Monday, September 22, 2008

W.G. Sebald

Finished W.G. Sebald’s The Emigrants the other day. Very unusual book, perhaps the most unusual I have ever read. It was apparently his first major work. I didn’t really know what to expect; I picked it up after reading his On The Natural History of Destruction – I looked Sebald up and discovered that he was supposed to be known for the dreamy, slightly surreal and deeply melancholy quality of his fiction, all appealing qualities for me. Thing is, The Emigrants is not entirely fiction. It mostly is, I suspect, but it does not read as such. I say “I suspect” because it is not at all clear where memoir crosses over into invention.

The book is a collection of four stories, all written in the first person, and in all four the narrator is basically real-life Sebald himself – a German professor who moves to England to teach languages and translation. They all start out by recounting an ordinary experience – traveling to Manchester for a semester of research, looking for an apartment – exactly the way they would, and most likely did, happen to Sebald in real life. A memoir of the quotidian, if you will. In every story, however, the narrator eventually meets, or comes to relate how he once met, the central character, and here the line quickly blurs, though since factual elements persist, or so it seems to me at least, to the end of each story, there is no real line; it dissipates subtly into invention until the reader feels like he is simply reading a story.

What’s even more unusual is that the book is illustrated, if that is the right word, with a large number of photos depcting people and places in the stories, initially giving everything an imprimatur of absolute, documentary certainty. The vast majority of these, of course, were never intended to be illustrations. Sebald merely found images that fit, or, perhaps in some cases wrote prose to fit the images. The effect is curious but powerful – rationally we realize a particular segment of the story cannot be literally true, and the photo isn’t really of the thing being written about just then, yet the image and the text on the page together draw us in more strongly than either would do on its own.

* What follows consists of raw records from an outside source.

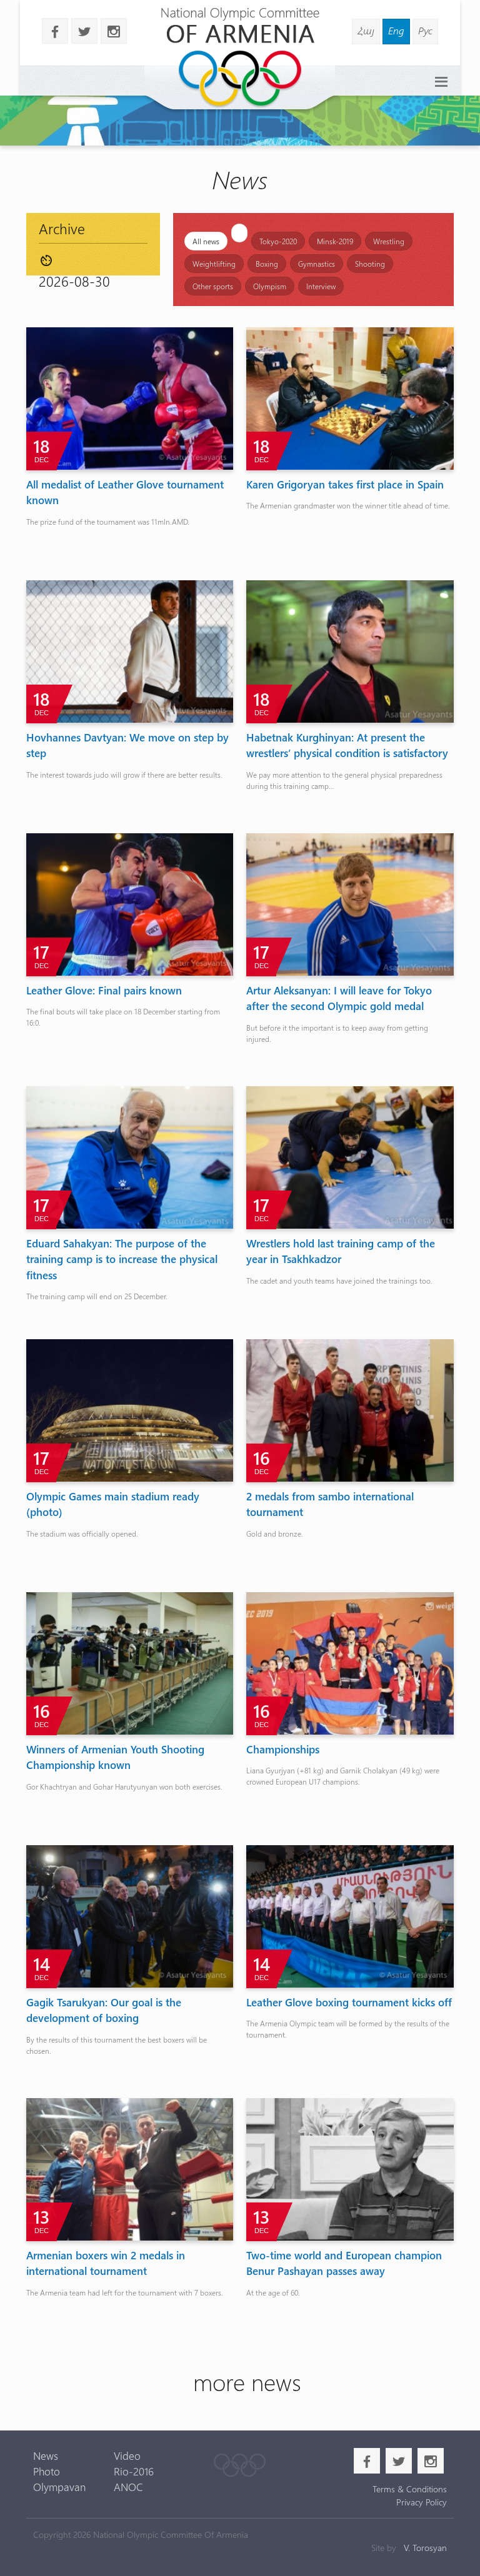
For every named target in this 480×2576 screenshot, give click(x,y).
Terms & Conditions (409, 2489)
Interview (321, 286)
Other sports (212, 286)
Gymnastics (316, 264)
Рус (425, 30)
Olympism (269, 286)
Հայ (366, 30)
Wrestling (388, 241)
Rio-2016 (134, 2471)
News (45, 2455)
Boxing (267, 264)
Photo (46, 2471)
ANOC (128, 2487)
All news (205, 241)
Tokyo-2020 (278, 241)
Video (127, 2455)
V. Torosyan (425, 2548)
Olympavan (59, 2487)
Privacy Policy (421, 2502)
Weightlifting (214, 264)
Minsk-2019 (335, 241)
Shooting (370, 264)
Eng (396, 30)
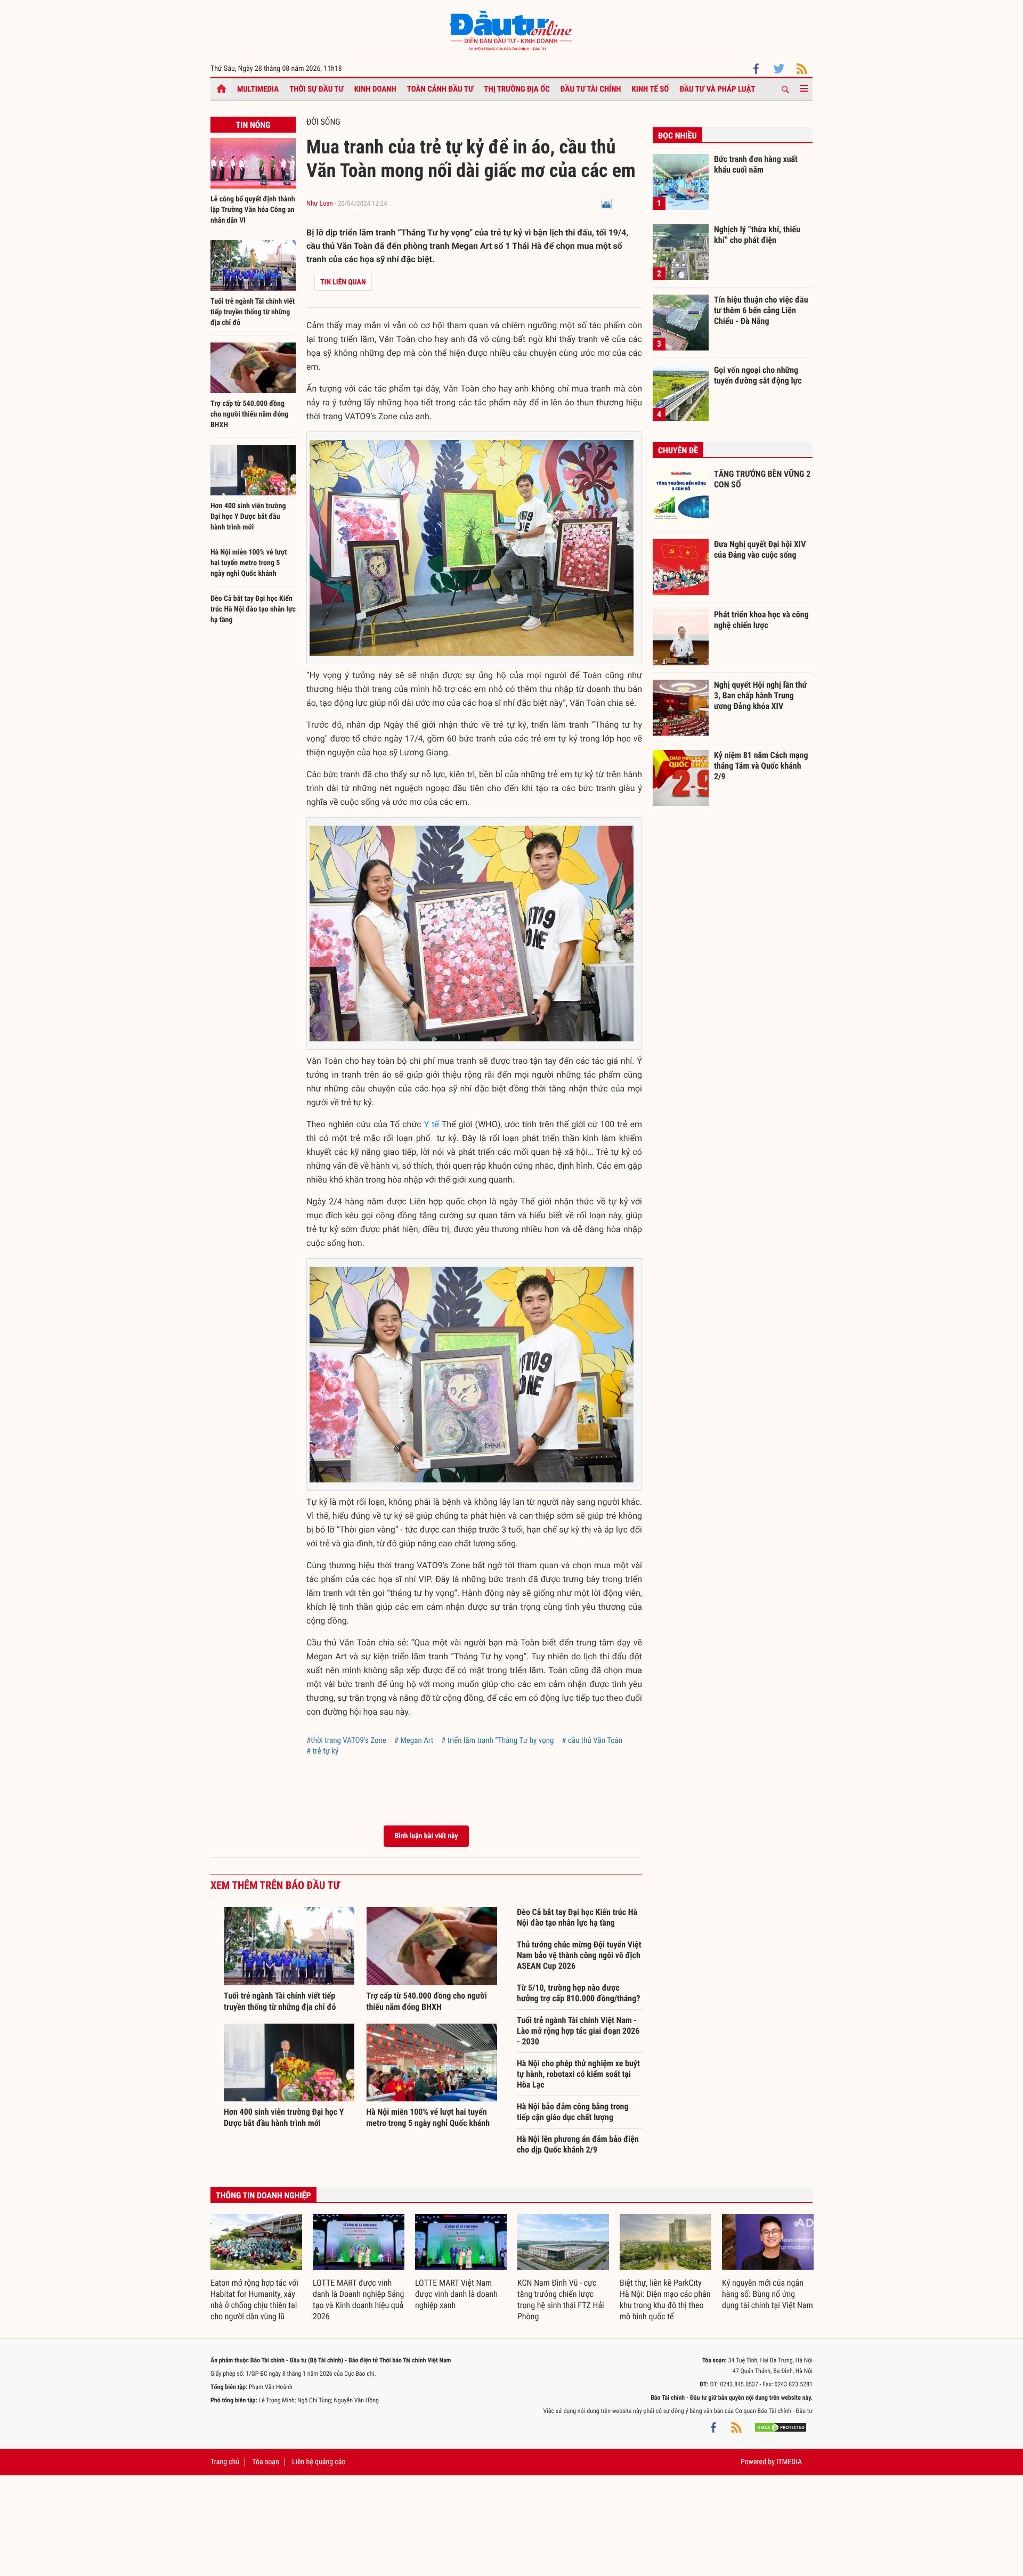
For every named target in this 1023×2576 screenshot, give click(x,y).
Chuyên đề (678, 450)
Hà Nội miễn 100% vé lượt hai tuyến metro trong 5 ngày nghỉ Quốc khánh (248, 563)
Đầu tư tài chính (591, 89)
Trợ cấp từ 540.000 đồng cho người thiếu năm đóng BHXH (249, 414)
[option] (256, 2268)
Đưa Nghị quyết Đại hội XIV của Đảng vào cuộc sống (760, 549)
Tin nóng (253, 125)
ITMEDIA (789, 2462)
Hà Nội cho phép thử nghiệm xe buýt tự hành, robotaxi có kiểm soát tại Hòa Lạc (578, 2074)
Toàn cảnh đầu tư (440, 89)
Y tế (431, 1124)
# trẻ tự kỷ (322, 1751)
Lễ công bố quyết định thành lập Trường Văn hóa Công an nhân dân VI (252, 210)
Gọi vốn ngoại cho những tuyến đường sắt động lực (758, 375)
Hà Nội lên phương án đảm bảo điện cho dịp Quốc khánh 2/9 (578, 2144)
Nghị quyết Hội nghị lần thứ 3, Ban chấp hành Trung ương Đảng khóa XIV (760, 695)
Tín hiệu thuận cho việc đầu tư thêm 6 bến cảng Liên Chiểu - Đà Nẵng (761, 310)
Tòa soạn (265, 2462)
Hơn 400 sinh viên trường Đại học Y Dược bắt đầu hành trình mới (248, 517)
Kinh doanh (375, 89)
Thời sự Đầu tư (316, 89)
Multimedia (258, 89)
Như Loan (319, 204)
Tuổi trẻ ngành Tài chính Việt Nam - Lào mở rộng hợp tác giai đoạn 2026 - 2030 (578, 2031)
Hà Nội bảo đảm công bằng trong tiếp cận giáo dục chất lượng (573, 2111)
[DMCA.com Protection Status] (780, 2427)
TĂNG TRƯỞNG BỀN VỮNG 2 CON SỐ (762, 479)
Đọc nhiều (677, 136)
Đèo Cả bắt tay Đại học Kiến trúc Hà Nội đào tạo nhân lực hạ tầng (253, 609)
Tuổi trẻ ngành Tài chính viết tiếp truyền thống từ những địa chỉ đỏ (252, 312)
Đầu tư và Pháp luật (717, 89)
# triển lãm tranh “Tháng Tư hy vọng (497, 1740)
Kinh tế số (650, 89)
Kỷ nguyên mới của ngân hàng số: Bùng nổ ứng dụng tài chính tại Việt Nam (767, 2294)
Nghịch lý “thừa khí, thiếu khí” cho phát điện (757, 234)
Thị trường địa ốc (517, 89)
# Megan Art (413, 1740)
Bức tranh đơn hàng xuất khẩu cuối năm (756, 164)
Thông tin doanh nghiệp (263, 2195)
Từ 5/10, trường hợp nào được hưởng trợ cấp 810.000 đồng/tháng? (578, 1993)
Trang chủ (224, 2462)
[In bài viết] (606, 204)
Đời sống (323, 122)
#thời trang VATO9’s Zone (346, 1740)
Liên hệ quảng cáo (319, 2462)
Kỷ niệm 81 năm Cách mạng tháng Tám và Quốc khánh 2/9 (761, 765)
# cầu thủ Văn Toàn (592, 1740)
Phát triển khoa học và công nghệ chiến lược (761, 619)
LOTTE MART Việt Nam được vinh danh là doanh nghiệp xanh (456, 2294)
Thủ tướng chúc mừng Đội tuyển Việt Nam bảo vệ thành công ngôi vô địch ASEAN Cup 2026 (579, 1955)
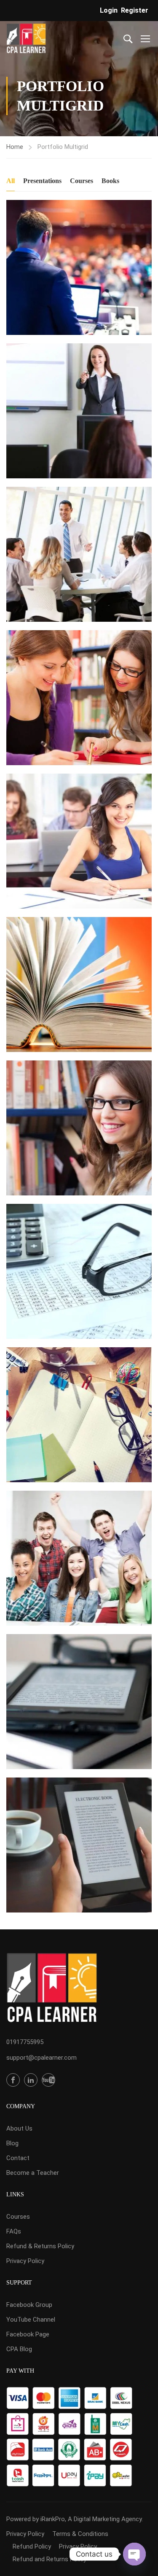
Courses (81, 180)
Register (134, 10)
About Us (19, 2128)
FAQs (13, 2231)
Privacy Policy (25, 2261)
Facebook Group (29, 2305)
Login (109, 10)
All (10, 180)
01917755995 (24, 2042)
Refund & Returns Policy (40, 2246)
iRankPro (52, 2519)
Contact (17, 2158)
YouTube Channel (30, 2319)
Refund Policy (32, 2546)
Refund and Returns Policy (49, 2559)
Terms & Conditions (80, 2534)
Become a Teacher (32, 2173)
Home (14, 147)
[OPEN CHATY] (134, 2554)
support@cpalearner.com (41, 2057)
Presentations (42, 180)
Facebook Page (27, 2334)
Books (110, 180)
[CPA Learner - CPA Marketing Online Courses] (26, 38)
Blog (12, 2143)
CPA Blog (19, 2349)
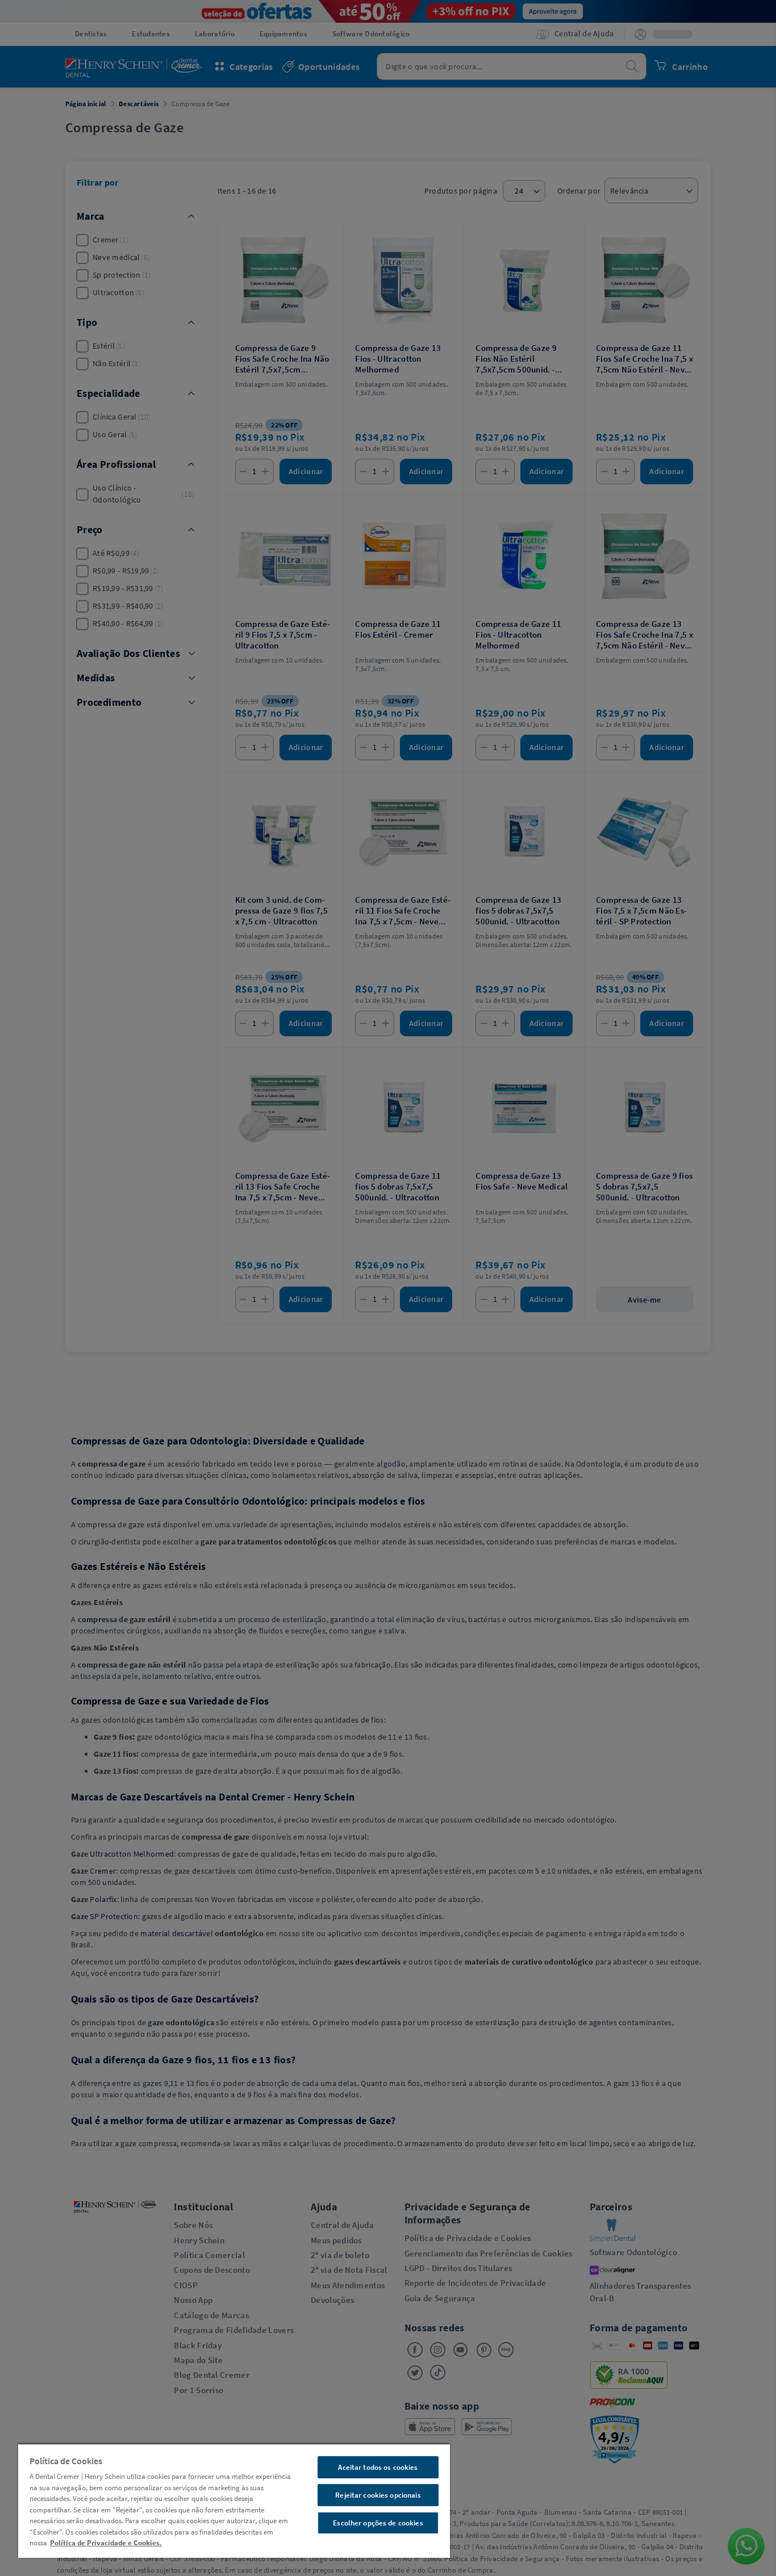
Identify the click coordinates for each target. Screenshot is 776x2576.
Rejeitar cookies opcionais (377, 2495)
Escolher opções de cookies (378, 2523)
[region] (234, 2500)
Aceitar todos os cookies (378, 2467)
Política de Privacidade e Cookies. (106, 2543)
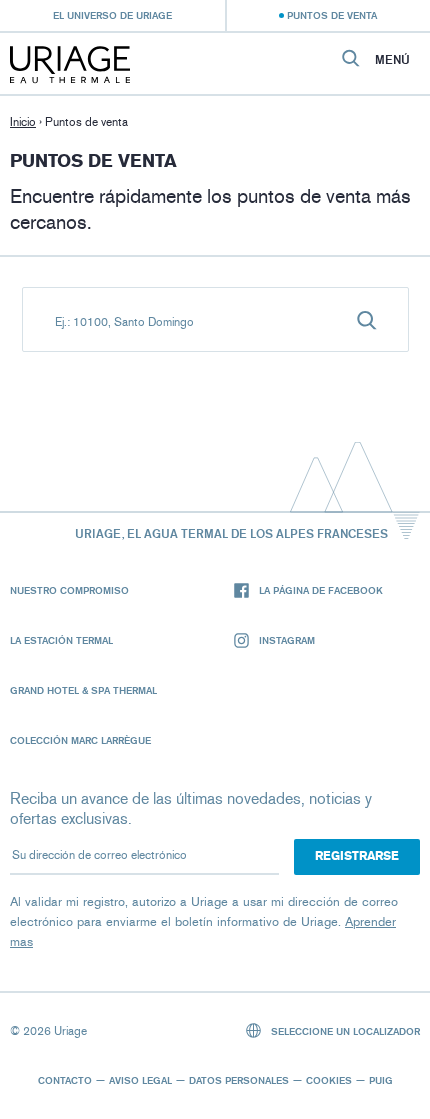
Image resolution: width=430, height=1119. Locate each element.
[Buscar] (367, 319)
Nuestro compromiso (69, 590)
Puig (381, 1080)
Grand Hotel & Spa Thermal (83, 690)
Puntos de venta (332, 15)
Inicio (23, 122)
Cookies (329, 1080)
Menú (392, 60)
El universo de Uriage (112, 15)
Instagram (287, 640)
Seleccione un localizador (344, 1031)
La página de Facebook (321, 590)
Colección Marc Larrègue (80, 740)
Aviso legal (140, 1080)
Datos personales (239, 1080)
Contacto (65, 1080)
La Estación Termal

One of the four stories – the one about the narrator’s elementary school teacher – I suspect is straight reminiscence. All the details match up neatly with Sebald’s life, down to the towns he mentions. Though he uses only the first letters, they are in fact the first letters of the names of German towns where Sebald grew up. The accompanying photos of schoolchildren are almost certainly of Sebald and his classmates. The rest of the stories are far less factual. Each central character is probably based on a real person to some extent – the reclusive doctor in the first story, especially, has a palpable believability about him – but the events of their lives Sebald eventually comes to recount are the locus of his message and creativity. All four are Jews of German origin. All four had their lives upended by the Holocaust, but all survived and none experienced deportations or concentration camps, though they certainly had family members who did. Sebald’s concern here isn’t with surviving the Holocaust directly. Rather, it is with the experience of being removed from one’s origins, first physically but eventually, through the passage of time, emotionally. There is no lesson here. It may seem at times that Sebald implies a disappointment with how much personal history his characters lost over the years, yet at the same time he makes them continue to do everything they can to distance themselves from their past further still. The pain of even an indirect experience is too much for them.

There is really only one bit about the book that made me raise my eyebrows briefly. The character of one of the stories – the longest and most fantastical of the bunch, it had something of Mann’s Magic Mountain about it – is Sebald’s great-uncle, making Sebald himself, according to this story at least, part Jewish. In real life, he was not. The whole book, of course, is Sebald’s answer to the imperative that every post-war German writer deals with the Holocaust. This is his way. But does one have to pretend to be that which one is writing about? Especially in a book designed to blur the line between memory and invention? Has he gone just a tad too far? I don’t know. Suffice it to say that even if you see this as a fault, it is a small price to pay for the melancholy fascination of The Emigrants.